» **Testo estratto**
....

Nel giudizio iscritto al n. 23449 del registro di segreteria presentato da:

Storelli Sergio nato a Risceglie (BA) il 22.6.1920

Nei confronti di:

INPDAP - in persona del presidente pro-tempore - e per esso della  sede di Venezia

Letti gli atti e viste le conclusioni dell'Amministrazione resistente

IN FATTO

Con il ricorso in epigrafe l'interessato, Segretario comunale collocato a riposo nel 1978, richiamati i principi costituzionalmente riconosciuti in ultimo con sentenza della corte costituzionale n. n. 30 del 13.1.2004,  in ordine alla natura di retribuzione differita della pensione e la necessità che la stessa assicurasse al lavoratore una esistenza libera e dignitosa,  avanzava istanza di riliquidazione del trattamento pensionistico in godimento in relazione al trattamento retributivo assicurato agli appartenenti alla categoria dei segretari comunali di pari qualifica in attività di servizio.

Si è costituito l'Istituto convenuto chiedendo il rigetto del ricorso.

All'odierna udienza, presenti l'Amministrazione e l'avvocato del ricorrente, costituitosi con memoria depositata in segreteria successivamente al ricorso e riproduttiva del medesimo, la causa è stata posta in decisione.

                     MOTIVI DELLA DECISIONE

Il ricorso non è fondato e va conseguentemente respinto.

Va osservato, infatti,  che l'attuale quadro normativo non consente di determinare, perequare o riliquidare, in via amministrativa,   il trattamento di quiescenza del dipendente collocato a riposo sulla base di un "aggancio automatico" al trattamento stipendiale corrisposto al personale con pari qualifica e anzianità di servizio, ostandovi le vigenti norme in tema di determinazione della base pensionabile e di perequazione dei trattamenti pensionistici (art. 43 del D.P.R. 29 dicembre 1973 n. 1092 e norme collegate; vedansi altresì: Corte dei Conti, Sezione III, 22 maggio 1991, n. 65799/ord; Sezione Sardegna, 13 novembre 1991, n. 0633 m/91/ord., nonché la completa elencazione delle norme in tema di perequazione e riliquidazione, succedutesi nel tempo, contenuta nella decisione della Corte dei Conti, Sez. III, 18 luglio 1991, n. 66677).

....

» **Voci fornite**
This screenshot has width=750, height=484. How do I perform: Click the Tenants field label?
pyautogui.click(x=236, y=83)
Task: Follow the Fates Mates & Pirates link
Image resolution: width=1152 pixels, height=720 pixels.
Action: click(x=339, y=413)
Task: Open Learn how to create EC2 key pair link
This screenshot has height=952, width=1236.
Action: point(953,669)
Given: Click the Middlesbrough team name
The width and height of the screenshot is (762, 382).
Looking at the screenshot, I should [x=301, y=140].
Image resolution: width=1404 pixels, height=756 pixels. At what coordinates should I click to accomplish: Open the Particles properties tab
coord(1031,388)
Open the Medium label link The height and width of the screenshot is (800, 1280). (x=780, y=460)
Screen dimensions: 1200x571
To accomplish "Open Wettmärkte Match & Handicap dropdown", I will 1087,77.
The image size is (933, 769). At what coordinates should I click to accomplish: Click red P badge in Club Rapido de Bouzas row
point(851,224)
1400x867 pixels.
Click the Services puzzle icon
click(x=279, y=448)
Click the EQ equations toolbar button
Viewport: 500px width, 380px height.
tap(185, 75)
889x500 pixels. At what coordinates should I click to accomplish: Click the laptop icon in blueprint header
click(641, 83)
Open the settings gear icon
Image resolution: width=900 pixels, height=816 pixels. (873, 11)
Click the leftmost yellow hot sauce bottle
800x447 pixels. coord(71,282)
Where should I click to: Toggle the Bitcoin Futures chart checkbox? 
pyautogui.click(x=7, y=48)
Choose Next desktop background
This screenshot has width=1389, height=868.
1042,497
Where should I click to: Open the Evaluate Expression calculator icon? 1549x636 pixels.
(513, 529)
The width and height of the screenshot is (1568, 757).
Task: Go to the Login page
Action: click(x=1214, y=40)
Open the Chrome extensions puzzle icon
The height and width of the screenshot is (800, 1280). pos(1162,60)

....

» **Azioni richieste**
(a) Elenca tutte le decisioni della Corte dei Conti richiamate nella sentenza sul ricorso pensionistico, riportando per ciascuna sezione, data e numero.
(b) Prosegui la sentenza sul ricorso pensionistico partendo dall'ultima frase riportata.

» **Compiti risolti**
(a)
- Sezione III, 22 maggio 1991, n. 65799/ord
- Sezione Sardegna, 13 novembre 1991, n. 0633 m/91/ord.
- Sez. III, 18 luglio 1991, n. 66677

(b)
Peraltro le Sezioni giurisdizionali della Corte dei conti, dubitando della costituzionalità del predetto quadro normativo, hanno più volte sollevato al riguardo questioni di incostituzionalità, rappresentando - fra le altre - anche le argomentazioni sostanzialmente contenute nel ricorso in discussione, specie con riferimento al trattamento di quiescenza oggi previsto per magistrati, dirigenti dello Stato e categorie assimilate (tra le quali rientrano gli ufficiali superiori delle forze armate).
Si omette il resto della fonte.